Pourquoi les autoévaluations de certaines branches ont-elles plus chuté que d’autres ? Y a-t-il un lien avec le système scolaire préconfinement ? Dans la perspective de trouver des explications à cette situation, j’ai identifié une corrélation entre la qualité de la relation professeur-élève et la note qu’ils s’attribuent.
La motivation semble y jouer un rôle non négligeable. On peut identifier deux types de motivation : la motivation de sécurisation et celle d’exploration[1]M. Virat, Quand les profs aiment les élèves, 2019.. La première consiste à ce que l’étudiant se sente en sécurité dans son environnement. Elle passe par une relation de soutien affectif et matériel de l’enseignant envers le jeune. Une fois cette première condition rencontrée, l’élève est prêt à explorer ce qui l’entoure. Il s’agit de la motivation d’exploration. Nous pouvons conclure qu’une relation de soutien affectif et matériel entre l’adulte et le jeune participe de l’investissement de ce dernier dans son processus de formation.
Pour la partie de l’enquête avec les questions ouvertes, j’ai notamment demandé ce qui était facilitateur dans les apprentissages en présentiel. Une majorité des étudiants m’ont répondu que l’ambiance de classe jouait un rôle déterminant.

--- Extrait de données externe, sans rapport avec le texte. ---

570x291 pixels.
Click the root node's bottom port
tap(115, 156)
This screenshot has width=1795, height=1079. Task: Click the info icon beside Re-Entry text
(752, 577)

Ils la définissent comme étant une bonne relation entre les différents membres de la classe qui se traduirait par le respect de tout un chacun, une sensation d’égalité, de l’humour, mais surtout de la solidarité.
J’ai cherché des solutions. Ma première idée fut de me tourner vers la remédiation donnée par les enseignants qui connaissent les points forts et les points faibles de leurs élèves. Mais, il y avait un manque de disponibilité de certains membres de l’équipe pédagogique, et aussi la difficulté de fournir une pluralité d’explications et d’exemples accessibles en fonction des besoins des uns et des autres.
J’ai donc imaginé un système de soutien scolaire fait par des élèves pour des élèves : l’intertutorat. Autrement dit, les étudiants comprenant bien un cours et se sentant suffisamment à l’aise dans la matière organiseraient une remédiation auprès de leurs camarades. Ce système permet aux jeunes d’avoir des explications issues de deux sources (l’enseignant et le tuteur) et il permet également au tuteur de se réapproprier la matière. De plus, les adolescents ne sont pas limités par l’horaire des enseignants, c’est gratuit (contrairement aux cours particuliers) et cela renforce la clé de voute de l’ambiance de classe qu’est l’entraide.
J’ai voulu évaluer l’utilité de l’intertutorat. J’ai donc envoyé une deuxième enquête pour récolter les avis de ceux qui avaient été dans le dispositif. Ils devaient attribuer une note comprise entre 1 et 10. Le résultat est clair et précis, ils ont jugé l’utilité à 9,2 pour l’intertutorat en présentiel et 8,6 pour le distanciel. Cette appréciation a été confortée par l’augmentation des points aux diverses évaluations dont ont témoigné les élèves et les enseignants. Elle s’est également traduite dans les autoévaluations du degré de maitrise de la matière des étudiants bénéficiant de cette remédiation.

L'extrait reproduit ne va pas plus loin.